Antes de adentrar plenamente a análise das figuras bíblicas, o autor propõe algumas considerações introdutórias sobre a juventude enquanto etapa do desenvolvimento humano e condição existencial. Nesse âmbito, dialoga com a psicologia da idade evolutiva, disciplina que investiga os processos físicos, cognitivos, afetivos, morais e espirituais que marcam a transição da infância à maturidade. Entre as contribuições relevantes, destaca-se o modelo do psicólogo norte-americano Lawrence Kohlberg (1927-1987), que distingue três estágios do desenvolvimento moral: o nível pré-convencional, baseado na evitação da punição; o nível convencional, orientado pela conformidade social; e o nível pós-convencional, caracterizado pela adesão consciente a princípios éticos universais.
A reflexão bíblica, segundo Ravasi, contribui para desmistificar concepções idealizadas da juventude, frequentemente associadas à ideia de felicidade fácil ou à exaltação da vitalidade imediata. Em contraposição a tais estereótipos, também criticados por autores como o filósofo francês Albert Camus (1930-1960) e o escritos e poeta irlandês Oscar Wilde (1854-1900), a Escritura apresenta a juventude em sua complexidade, incluindo suas crises, ambiguidades e desafios.
No contexto atual, o autor também considera o impacto da chamada “revolução digital”, que tem contribuído para a formação de uma nova configuração antropológica, frequentemente designada como a dos “nativos digitais”. Tal transformação altera profundamente as formas de comunicação, interação e construção da identidade, intensificando, ao mesmo tempo, as tensões intergeracionais já tradicionais, como assinalado por reflexões que remontam a autores como São João XXIII.
Apesar dos desafios, permanece, segundo a perspectiva teológica e antropológica adotada, uma dimensão constitutiva de inquietação positiva na juventude: uma abertura ao sentido, à busca e à transcendência. Essa inquietação não deve ser compreendida como mera insatisfação, mas como impulso vital orientado à plenitude.
Destinado tanto a adultos quanto a jovens, o volume propõe-se, portanto, a oferecer elementos para um diálogo fecundo entre gerações, no qual a Palavra de Deus desempenha um papel formativo essencial. Por meio de uma seleção de episódios bíblicos, o autor evidencia simultaneamente as grandezas e fragilidades da condição juvenil, convidando a um duplo movimento: redescoberta do compromisso e do ideal, bem como exame crítico da própria experiência.
A reflexão é enquadrada por referências bíblicas que articulam advertência e esperança: de um lado, o reconhecimento da inclinação humana ao mal desde a juventude; de outro, a afirmação da possibilidade de superação e fidelidade.

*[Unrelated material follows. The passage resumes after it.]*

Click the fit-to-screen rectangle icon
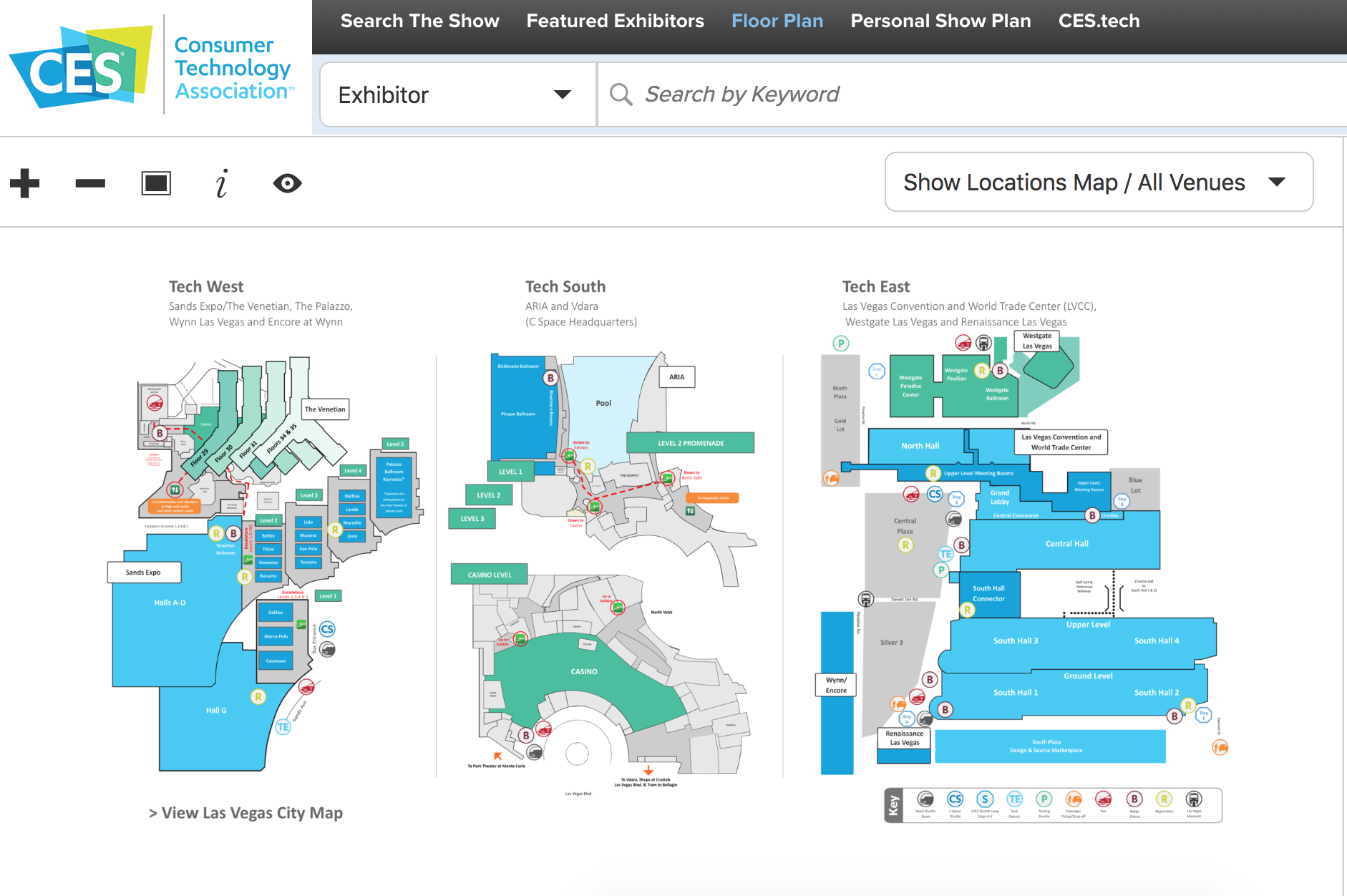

Nesse horizonte, destaca-se ainda a centralidade simbólica do termo hebraico ben que remete à ideia de construção e continuidade, sugerindo que a própria Escritura pode ser compreendida como uma narrativa de filiação, culminando na figura de Cristo, o Filho por excelência.
A obra em questão não apenas apresenta um panorama das figuras juvenis na Bíblia, mas também propõe uma leitura crítica e esperançosa da juventude, reconhecendo nela tanto suas sombras quanto seu potencial de renovação histórica e espiritual. trata-se de uma obra pensada para todos os que desejam promover um encontro fecundo entre gerações e redescobrir, na Bíblia, a força e a beleza da juventude.